Data to process section start

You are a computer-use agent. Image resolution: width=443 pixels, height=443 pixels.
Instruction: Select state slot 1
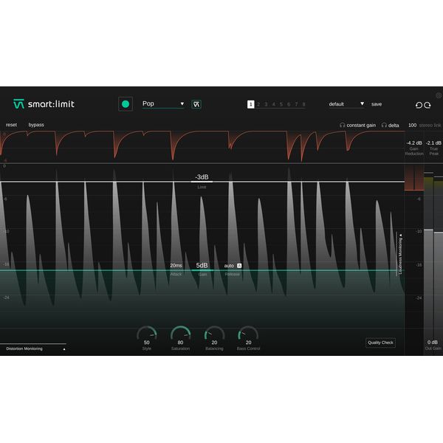point(251,104)
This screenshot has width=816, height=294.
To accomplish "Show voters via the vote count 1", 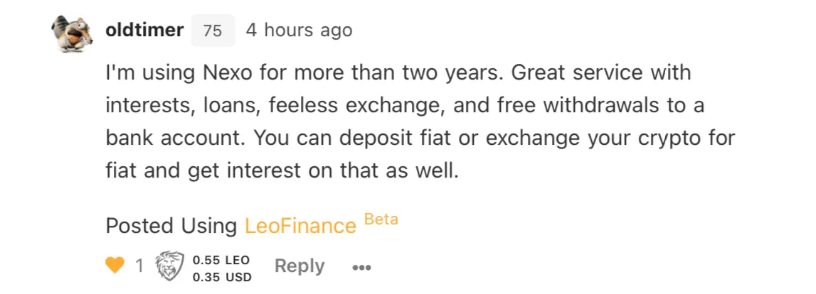I will 139,266.
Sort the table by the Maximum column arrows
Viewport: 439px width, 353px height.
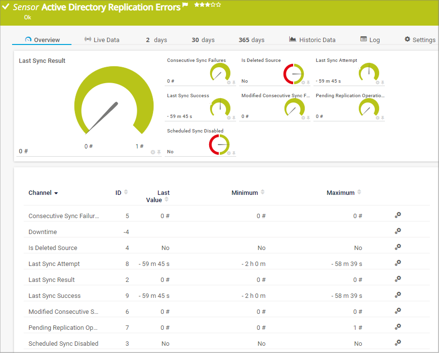coord(359,192)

Data to process section end

To do: All that the answer may contain is the exact text of the lines from the one with "Sort the table by the Maximum column arrows" through the last line of the material, pictures excluded.

Answer:
Sort the table by the Maximum column arrows
Viewport: 439px width, 353px height.
coord(359,192)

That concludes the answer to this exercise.